[Records locating words and elements]
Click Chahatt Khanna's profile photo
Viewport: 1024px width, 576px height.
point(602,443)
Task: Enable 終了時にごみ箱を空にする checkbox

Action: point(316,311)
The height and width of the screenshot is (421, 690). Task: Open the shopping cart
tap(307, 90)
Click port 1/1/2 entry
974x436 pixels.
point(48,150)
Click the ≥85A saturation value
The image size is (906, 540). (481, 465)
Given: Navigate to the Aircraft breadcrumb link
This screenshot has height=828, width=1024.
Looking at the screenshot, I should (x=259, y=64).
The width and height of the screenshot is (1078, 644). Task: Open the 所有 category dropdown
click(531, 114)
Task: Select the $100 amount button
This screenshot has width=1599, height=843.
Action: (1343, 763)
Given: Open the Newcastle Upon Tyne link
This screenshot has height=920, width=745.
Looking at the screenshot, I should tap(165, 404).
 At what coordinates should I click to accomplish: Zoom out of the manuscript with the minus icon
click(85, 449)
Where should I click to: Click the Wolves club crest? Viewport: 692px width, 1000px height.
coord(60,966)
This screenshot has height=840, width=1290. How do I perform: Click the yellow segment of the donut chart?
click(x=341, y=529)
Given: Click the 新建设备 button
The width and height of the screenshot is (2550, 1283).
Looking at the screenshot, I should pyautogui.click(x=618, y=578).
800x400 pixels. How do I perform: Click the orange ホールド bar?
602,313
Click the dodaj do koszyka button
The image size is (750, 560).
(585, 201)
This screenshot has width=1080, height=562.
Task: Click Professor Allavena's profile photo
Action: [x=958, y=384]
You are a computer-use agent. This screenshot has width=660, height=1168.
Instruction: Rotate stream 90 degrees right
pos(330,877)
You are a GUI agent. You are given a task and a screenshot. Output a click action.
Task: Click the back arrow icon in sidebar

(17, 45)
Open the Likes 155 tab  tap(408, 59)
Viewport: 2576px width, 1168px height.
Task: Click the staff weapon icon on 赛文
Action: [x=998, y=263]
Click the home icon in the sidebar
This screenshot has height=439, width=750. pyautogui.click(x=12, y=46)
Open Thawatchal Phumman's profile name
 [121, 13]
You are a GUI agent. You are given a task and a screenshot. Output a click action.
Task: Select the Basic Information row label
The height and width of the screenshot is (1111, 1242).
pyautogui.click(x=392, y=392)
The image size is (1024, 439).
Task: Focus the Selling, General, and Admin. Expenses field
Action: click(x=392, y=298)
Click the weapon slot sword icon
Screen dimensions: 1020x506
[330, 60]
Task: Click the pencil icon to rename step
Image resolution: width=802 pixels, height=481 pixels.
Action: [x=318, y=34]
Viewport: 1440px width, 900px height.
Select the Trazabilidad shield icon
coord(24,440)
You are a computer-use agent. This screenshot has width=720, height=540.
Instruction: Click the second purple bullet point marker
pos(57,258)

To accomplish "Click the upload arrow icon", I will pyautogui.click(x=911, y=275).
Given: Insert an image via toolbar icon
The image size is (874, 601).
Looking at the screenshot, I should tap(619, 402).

** WHAT YOU NEED TO DO **
Reproduce all of the material above, changing each "sidebar" to "side panel" and keeping every other part the same.

** EXERCISE ANSWER **
Click Chahatt Khanna's profile photo
Viewport: 1024px width, 576px height.
point(602,443)
Task: Enable 終了時にごみ箱を空にする checkbox

Action: point(316,311)
The height and width of the screenshot is (421, 690). Task: Open the shopping cart
tap(307, 90)
Click port 1/1/2 entry
974x436 pixels.
point(48,150)
Click the ≥85A saturation value
The image size is (906, 540). (481, 465)
Given: Navigate to the Aircraft breadcrumb link
This screenshot has height=828, width=1024.
Looking at the screenshot, I should (x=259, y=64).
The width and height of the screenshot is (1078, 644). Task: Open the 所有 category dropdown
click(531, 114)
Task: Select the $100 amount button
This screenshot has width=1599, height=843.
Action: (1343, 763)
Given: Open the Newcastle Upon Tyne link
This screenshot has height=920, width=745.
Looking at the screenshot, I should tap(165, 404).
 At what coordinates should I click to accomplish: Zoom out of the manuscript with the minus icon
click(85, 449)
Where should I click to: Click the Wolves club crest? Viewport: 692px width, 1000px height.
coord(60,966)
This screenshot has height=840, width=1290. How do I perform: Click the yellow segment of the donut chart?
click(x=341, y=529)
Given: Click the 新建设备 button
The width and height of the screenshot is (2550, 1283).
Looking at the screenshot, I should pyautogui.click(x=618, y=578).
800x400 pixels. How do I perform: Click the orange ホールド bar?
602,313
Click the dodaj do koszyka button
The image size is (750, 560).
(585, 201)
This screenshot has width=1080, height=562.
Task: Click Professor Allavena's profile photo
Action: [x=958, y=384]
You are a computer-use agent. This screenshot has width=660, height=1168.
Instruction: Rotate stream 90 degrees right
pos(330,877)
You are a GUI agent. You are given a task and a screenshot. Output a click action.
Task: Click the back arrow icon in side panel

(17, 45)
Open the Likes 155 tab  tap(408, 59)
Viewport: 2576px width, 1168px height.
Task: Click the staff weapon icon on 赛文
Action: [x=998, y=263]
Click the home icon in the side panel
This screenshot has height=439, width=750. pyautogui.click(x=12, y=46)
Open Thawatchal Phumman's profile name
 [121, 13]
You are a GUI agent. You are given a task and a screenshot. Output a click action.
Task: Select the Basic Information row label
The height and width of the screenshot is (1111, 1242).
pyautogui.click(x=392, y=392)
The image size is (1024, 439).
Task: Focus the Selling, General, and Admin. Expenses field
Action: click(x=392, y=298)
Click the weapon slot sword icon
Screen dimensions: 1020x506
[330, 60]
Task: Click the pencil icon to rename step
Image resolution: width=802 pixels, height=481 pixels.
Action: [x=318, y=34]
Viewport: 1440px width, 900px height.
Select the Trazabilidad shield icon
coord(24,440)
You are a computer-use agent. This screenshot has width=720, height=540.
Instruction: Click the second purple bullet point marker
pos(57,258)

To accomplish "Click the upload arrow icon", I will pyautogui.click(x=911, y=275).
Given: Insert an image via toolbar icon
The image size is (874, 601).
Looking at the screenshot, I should tap(619, 402).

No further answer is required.